Page:
Habitually running restart and run all works okay for very lightweight notebooks, but it's a habit you need to develop, and I believe our tools should work by default. It doesn't work at all for entire categories of work, where computation is heavy and the cost of a bug is high.
From the blog, you will see that reactive execution not only minimizes hidden state, it also enables rapid data exploration (far more rapid than a traditional notebook), reuse as data apps, reuse as scripts, a far more intelligent module autoreloader, and much more.
marimo is not just another Jupyter extension, it's a new kind of notebook. While it may not be for you, marimo has been open source for over a year and has strong traction at many companies and universities, including by many who you may not view to be "real devs". The question of whether marimo will catch on has already been resolved :)
We describe why we opted against “disabling” the graph at the end of this blog: https://marimo.io/blog/lessons-learned
I would love to see DAGs like in SSA form of compilers, that also supports loop operators. However, IMHO also the notebook interface needs to adjust for that (cell indentation ?). However, the strength of notebooks rather shows in document authoring like quarto, which IMHO mostly contradicts more complex controll flow.
This is one of those things that is blindingly obvious to people in adjacent sectors of the industry, but maybe there just hasn't been enough cross-pollination of ideas in that direction (or in either direction).

Instructions for the task:
Answer these using the marimo comments:
(a) For how long has marimo been open source?
(b) For what kind of work does habitually running restart and run all not work at all?
(c) In what does one commenter say the strength of notebooks shows?
The listing has no connection to the marimo comments.

Dataset excerpt:

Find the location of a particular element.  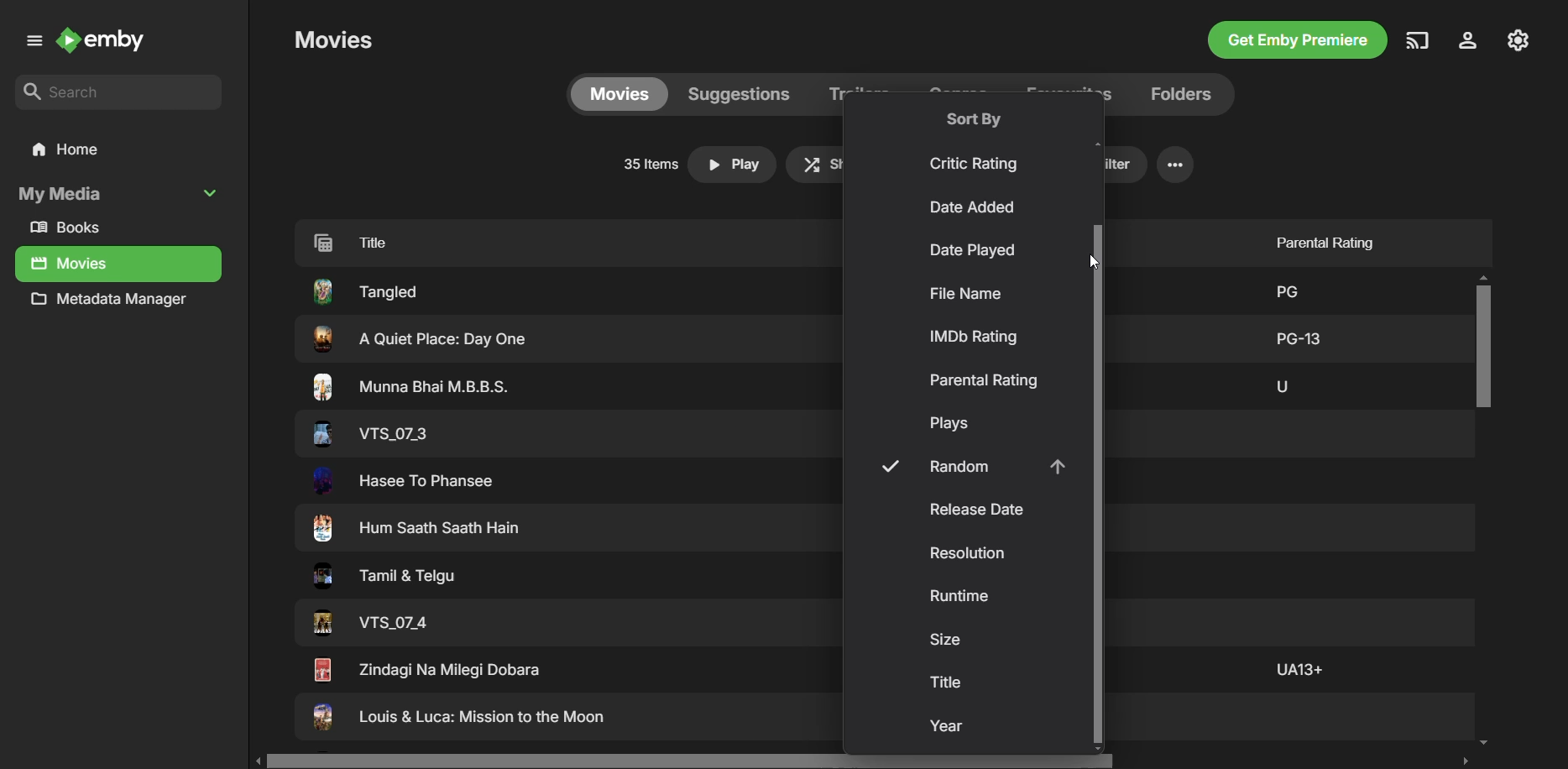

Manage Emby Server is located at coordinates (1520, 38).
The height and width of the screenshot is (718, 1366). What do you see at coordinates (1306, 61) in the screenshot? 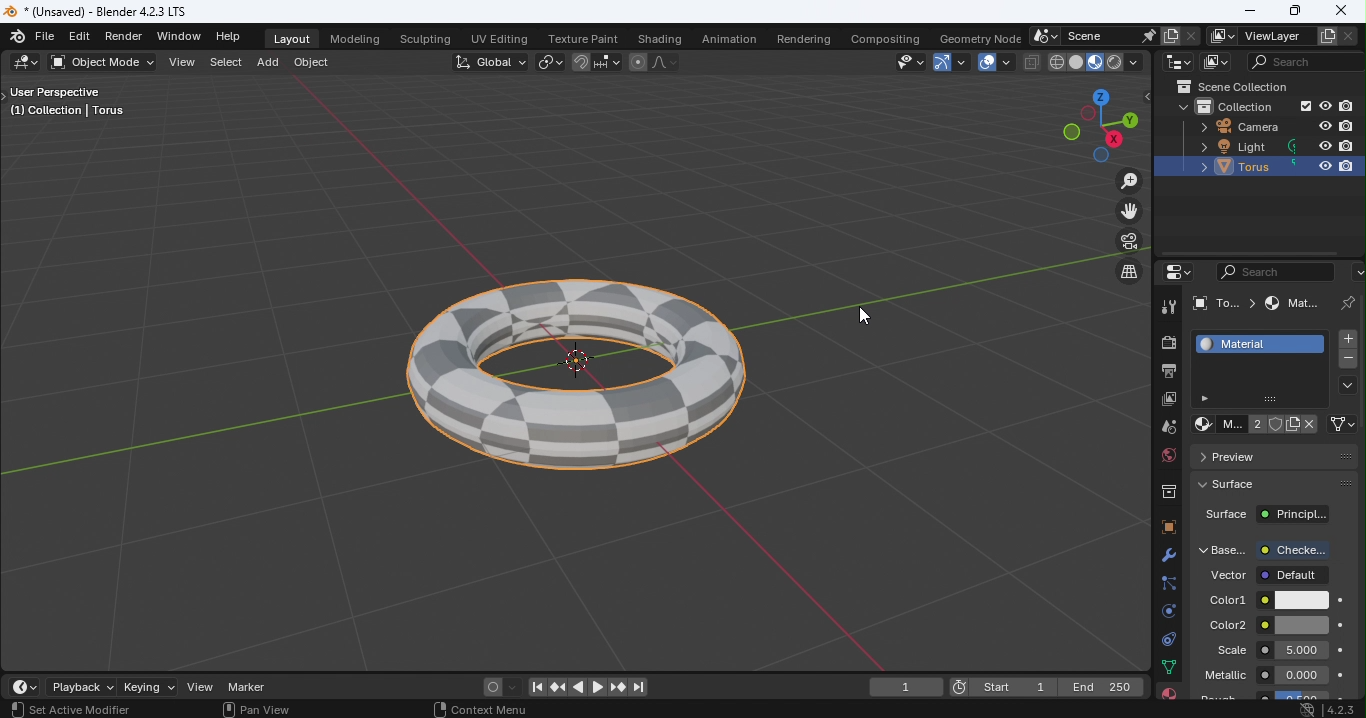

The completed task:
(a) For over a year.
(b) Work where computation is heavy and the cost of a bug is high.
(c) In document authoring like quarto.